# Is anyone familiar with the Beachcomber Resort in Avalon, NJ?



## edmund36 (Mar 28, 2006)

Is anyone familiar with the Beachcomber Condominium Resort in New Jersey? This is RCI # 5849. 7900 Dune Drive, Avalon, NJ 08202. Avalon is a great New Jersey location. I am possibly interested in buying if nice and near beach, as is close to my home. Only other timeshares in NJ are in Atlantic City & Brigantine that I know of.


----------



## KenK (Mar 28, 2006)

Also parts of the old Playboy Club are now T/Ss, and another place in the foothills (Vernon Valley).

We have had several tuggers check out the resort called the Beachcomber.  One was Theresa, who was a T/S rep at Shawnee.  I don't know if she still reads the BBS here.

They were selling in room week incriments, one or two apartments at a time. Both weeks were in or around the summer.  No weeks were sold during a specific cut off in Oct to another cutoff in May or June....ie- I expect the places was closed during those months. Pricing via the developer was about from $8900 to $11,999 for those two weeks.  The maint or taxes were never mentioned.  They never replied to e mails.
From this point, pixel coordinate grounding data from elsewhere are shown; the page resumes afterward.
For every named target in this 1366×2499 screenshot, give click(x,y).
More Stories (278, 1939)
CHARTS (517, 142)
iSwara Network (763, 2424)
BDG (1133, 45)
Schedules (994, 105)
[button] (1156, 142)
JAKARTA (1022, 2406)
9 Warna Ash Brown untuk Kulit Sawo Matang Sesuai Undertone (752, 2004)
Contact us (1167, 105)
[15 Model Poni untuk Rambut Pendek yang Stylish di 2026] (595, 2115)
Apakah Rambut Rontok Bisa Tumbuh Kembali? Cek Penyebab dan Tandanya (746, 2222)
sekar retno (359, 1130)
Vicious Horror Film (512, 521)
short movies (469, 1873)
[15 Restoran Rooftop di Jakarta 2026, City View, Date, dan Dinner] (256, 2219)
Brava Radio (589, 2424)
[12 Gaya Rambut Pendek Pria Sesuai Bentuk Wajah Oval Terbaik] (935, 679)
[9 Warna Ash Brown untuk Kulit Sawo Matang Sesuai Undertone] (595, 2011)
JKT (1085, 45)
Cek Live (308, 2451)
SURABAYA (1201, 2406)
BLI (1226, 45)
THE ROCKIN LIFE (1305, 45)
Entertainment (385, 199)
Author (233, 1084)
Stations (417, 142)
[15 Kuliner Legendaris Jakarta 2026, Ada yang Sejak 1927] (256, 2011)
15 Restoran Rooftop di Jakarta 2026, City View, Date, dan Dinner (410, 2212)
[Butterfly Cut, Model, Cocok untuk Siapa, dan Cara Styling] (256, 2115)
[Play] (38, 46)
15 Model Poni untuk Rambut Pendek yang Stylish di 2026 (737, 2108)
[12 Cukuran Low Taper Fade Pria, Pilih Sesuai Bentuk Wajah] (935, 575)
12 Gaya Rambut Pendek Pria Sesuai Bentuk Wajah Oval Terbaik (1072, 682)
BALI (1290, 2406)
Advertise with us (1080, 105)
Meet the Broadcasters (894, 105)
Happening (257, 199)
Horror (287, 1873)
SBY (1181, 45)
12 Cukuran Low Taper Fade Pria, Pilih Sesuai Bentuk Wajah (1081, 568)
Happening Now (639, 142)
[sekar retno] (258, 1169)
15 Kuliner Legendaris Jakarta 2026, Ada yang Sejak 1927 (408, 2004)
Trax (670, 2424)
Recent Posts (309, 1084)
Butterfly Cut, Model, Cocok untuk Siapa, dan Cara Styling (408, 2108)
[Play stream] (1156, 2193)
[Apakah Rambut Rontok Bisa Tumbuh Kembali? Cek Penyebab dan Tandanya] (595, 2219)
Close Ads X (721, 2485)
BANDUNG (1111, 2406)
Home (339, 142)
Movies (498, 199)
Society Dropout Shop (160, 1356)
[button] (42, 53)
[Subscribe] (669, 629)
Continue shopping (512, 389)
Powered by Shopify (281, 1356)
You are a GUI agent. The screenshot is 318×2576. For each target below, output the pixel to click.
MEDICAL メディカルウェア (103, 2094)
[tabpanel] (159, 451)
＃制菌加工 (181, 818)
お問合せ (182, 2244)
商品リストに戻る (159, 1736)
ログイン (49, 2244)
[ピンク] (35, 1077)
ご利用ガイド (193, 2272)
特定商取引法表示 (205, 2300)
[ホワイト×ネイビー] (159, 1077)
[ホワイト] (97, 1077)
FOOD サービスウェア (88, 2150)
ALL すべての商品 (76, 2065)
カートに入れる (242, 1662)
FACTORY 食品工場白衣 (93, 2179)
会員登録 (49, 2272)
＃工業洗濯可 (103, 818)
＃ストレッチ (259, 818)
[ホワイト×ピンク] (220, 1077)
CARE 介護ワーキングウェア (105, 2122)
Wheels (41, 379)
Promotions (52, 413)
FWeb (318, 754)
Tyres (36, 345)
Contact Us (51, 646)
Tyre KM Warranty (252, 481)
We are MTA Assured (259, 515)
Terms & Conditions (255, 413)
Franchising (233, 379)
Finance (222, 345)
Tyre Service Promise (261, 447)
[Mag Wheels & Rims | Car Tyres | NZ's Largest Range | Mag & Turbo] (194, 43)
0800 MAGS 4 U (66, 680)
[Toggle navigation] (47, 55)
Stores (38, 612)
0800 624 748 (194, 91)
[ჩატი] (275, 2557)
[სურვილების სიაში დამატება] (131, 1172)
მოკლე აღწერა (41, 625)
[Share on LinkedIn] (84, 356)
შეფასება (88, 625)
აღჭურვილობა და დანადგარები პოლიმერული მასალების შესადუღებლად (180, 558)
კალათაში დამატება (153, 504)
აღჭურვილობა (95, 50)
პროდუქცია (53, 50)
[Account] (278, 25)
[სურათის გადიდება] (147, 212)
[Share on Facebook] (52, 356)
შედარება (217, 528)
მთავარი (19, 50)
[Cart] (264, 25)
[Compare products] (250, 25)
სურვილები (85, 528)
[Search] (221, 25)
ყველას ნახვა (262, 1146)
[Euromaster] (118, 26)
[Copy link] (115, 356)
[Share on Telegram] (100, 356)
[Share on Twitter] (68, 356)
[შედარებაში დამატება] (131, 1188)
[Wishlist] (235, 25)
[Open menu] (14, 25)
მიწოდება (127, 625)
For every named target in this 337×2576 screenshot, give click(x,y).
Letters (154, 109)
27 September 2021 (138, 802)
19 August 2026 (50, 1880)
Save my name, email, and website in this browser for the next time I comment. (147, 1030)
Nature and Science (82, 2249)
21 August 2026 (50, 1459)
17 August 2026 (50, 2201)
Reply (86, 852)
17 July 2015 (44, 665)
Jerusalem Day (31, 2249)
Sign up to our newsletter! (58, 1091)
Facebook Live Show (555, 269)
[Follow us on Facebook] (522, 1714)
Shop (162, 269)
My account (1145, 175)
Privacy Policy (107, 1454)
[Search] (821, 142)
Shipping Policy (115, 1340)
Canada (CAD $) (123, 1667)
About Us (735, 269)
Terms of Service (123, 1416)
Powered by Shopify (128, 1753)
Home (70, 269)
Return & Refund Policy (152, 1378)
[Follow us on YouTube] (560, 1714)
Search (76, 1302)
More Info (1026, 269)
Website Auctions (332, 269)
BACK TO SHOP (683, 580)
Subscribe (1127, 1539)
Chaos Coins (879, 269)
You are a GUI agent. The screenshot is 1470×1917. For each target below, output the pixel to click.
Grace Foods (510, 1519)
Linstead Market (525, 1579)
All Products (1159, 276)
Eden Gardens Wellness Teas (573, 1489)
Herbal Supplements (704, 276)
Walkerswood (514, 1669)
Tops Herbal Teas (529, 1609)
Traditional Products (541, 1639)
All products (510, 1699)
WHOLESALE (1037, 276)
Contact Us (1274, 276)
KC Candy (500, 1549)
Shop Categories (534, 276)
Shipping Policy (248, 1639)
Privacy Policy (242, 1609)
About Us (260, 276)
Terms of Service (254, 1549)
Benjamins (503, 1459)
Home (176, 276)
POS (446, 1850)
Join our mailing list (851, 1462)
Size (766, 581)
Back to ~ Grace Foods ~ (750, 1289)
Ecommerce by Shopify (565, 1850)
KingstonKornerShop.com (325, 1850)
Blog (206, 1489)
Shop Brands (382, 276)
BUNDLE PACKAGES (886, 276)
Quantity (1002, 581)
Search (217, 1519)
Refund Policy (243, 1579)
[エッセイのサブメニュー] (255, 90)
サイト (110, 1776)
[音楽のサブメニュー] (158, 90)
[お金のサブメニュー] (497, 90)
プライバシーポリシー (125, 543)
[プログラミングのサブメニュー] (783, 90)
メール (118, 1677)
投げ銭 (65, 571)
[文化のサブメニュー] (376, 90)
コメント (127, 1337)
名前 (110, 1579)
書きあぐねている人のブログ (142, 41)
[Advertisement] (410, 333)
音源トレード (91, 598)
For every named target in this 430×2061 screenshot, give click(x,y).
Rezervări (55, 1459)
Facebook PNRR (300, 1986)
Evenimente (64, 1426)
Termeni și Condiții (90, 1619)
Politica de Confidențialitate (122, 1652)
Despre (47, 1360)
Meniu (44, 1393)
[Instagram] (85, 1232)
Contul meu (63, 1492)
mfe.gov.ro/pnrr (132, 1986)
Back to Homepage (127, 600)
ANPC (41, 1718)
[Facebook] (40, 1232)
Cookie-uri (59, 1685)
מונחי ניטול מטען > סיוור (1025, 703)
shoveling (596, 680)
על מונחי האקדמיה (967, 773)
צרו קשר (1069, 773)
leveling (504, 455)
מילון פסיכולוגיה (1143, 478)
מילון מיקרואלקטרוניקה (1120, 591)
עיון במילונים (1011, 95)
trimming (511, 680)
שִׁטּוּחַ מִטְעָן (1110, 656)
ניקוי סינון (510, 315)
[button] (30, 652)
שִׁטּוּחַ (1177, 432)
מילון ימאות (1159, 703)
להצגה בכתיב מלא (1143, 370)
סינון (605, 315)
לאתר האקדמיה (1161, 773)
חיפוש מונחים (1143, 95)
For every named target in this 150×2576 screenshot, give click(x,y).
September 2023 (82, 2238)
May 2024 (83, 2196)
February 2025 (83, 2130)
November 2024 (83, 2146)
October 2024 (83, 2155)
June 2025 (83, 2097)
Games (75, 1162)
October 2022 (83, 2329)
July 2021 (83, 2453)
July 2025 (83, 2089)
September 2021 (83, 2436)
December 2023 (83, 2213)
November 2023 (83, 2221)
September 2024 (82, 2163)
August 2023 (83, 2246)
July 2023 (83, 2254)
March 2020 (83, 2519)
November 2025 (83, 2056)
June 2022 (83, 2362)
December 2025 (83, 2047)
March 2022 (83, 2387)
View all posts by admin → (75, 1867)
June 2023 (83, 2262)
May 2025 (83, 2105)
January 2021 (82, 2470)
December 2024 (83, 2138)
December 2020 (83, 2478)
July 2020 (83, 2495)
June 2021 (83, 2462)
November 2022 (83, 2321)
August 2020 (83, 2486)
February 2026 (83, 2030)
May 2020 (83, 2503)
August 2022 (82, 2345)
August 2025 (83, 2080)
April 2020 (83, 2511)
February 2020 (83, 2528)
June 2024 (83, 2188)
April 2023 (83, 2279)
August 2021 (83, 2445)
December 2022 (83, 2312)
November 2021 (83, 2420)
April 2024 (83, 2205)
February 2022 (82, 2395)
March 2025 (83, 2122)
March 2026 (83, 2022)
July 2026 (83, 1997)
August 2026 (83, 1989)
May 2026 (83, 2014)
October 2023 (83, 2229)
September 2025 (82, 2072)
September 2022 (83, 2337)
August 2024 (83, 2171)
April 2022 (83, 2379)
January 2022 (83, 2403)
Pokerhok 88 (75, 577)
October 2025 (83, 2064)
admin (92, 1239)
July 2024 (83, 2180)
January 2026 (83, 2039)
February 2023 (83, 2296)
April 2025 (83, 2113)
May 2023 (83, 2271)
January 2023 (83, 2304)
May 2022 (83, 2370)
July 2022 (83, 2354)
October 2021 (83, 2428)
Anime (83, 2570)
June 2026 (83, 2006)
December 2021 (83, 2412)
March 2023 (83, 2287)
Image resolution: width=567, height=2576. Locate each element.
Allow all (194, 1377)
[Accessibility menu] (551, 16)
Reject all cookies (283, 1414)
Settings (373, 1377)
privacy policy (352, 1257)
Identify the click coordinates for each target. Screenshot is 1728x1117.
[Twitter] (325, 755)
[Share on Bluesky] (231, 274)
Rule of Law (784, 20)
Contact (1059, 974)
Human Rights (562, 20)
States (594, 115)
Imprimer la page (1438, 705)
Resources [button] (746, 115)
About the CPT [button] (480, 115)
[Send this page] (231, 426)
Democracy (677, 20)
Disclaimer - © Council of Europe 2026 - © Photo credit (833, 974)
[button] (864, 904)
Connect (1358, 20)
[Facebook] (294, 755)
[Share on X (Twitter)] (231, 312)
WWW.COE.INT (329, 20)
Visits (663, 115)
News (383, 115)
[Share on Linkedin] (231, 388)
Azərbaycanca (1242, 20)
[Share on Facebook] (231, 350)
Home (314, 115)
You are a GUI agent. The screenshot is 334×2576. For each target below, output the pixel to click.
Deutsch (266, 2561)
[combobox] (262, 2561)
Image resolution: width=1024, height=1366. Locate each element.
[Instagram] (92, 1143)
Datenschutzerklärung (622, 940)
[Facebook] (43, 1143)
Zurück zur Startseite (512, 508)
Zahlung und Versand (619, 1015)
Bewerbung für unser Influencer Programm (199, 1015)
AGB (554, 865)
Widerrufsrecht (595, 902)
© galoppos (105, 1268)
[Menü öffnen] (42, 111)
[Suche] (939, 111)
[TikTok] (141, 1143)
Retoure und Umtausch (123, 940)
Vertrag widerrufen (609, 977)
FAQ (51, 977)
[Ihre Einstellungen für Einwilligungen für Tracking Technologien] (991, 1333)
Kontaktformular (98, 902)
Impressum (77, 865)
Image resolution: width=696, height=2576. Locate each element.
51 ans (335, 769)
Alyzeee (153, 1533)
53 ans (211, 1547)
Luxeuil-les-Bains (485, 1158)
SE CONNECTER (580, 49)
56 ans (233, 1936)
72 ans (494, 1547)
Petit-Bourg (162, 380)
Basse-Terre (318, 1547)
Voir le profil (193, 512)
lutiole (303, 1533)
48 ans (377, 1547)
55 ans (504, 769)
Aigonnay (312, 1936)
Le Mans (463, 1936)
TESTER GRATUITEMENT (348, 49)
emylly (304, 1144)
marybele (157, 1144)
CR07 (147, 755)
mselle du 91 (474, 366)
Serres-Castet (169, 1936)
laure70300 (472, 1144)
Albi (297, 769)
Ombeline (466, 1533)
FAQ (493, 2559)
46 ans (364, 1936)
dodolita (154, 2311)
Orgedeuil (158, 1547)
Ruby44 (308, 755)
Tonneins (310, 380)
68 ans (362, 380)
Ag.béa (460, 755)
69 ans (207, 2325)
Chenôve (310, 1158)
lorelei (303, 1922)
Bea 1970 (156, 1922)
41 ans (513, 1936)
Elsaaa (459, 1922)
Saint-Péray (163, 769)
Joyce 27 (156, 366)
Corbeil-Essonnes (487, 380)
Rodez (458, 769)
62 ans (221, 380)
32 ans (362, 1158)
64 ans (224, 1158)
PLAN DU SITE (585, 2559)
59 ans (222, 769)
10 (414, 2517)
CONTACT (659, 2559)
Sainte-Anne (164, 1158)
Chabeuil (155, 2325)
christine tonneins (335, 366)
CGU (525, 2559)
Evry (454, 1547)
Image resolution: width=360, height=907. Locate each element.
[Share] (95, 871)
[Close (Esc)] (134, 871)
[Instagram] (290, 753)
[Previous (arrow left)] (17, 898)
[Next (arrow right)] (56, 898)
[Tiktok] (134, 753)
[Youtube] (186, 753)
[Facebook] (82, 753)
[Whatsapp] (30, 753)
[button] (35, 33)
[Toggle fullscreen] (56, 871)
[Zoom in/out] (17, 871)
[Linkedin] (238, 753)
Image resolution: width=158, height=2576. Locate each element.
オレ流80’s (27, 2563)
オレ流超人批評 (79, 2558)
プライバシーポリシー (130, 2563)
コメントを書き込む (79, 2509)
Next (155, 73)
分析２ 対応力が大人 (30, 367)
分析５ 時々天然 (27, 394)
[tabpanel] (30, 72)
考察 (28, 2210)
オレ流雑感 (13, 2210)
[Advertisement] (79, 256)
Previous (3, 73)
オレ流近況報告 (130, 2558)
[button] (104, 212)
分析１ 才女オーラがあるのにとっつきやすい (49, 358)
http://www.avalon-beachcomber.com/purchase.html

When & if there get sold, (it looks like old info), they will put another one or two units up for sale.  If they do, they should have many more weeks selection.  I think the rental costs might be less than the maintance.  If wood, the place will need a lot of maintance...and its small. (costs will be high)


----------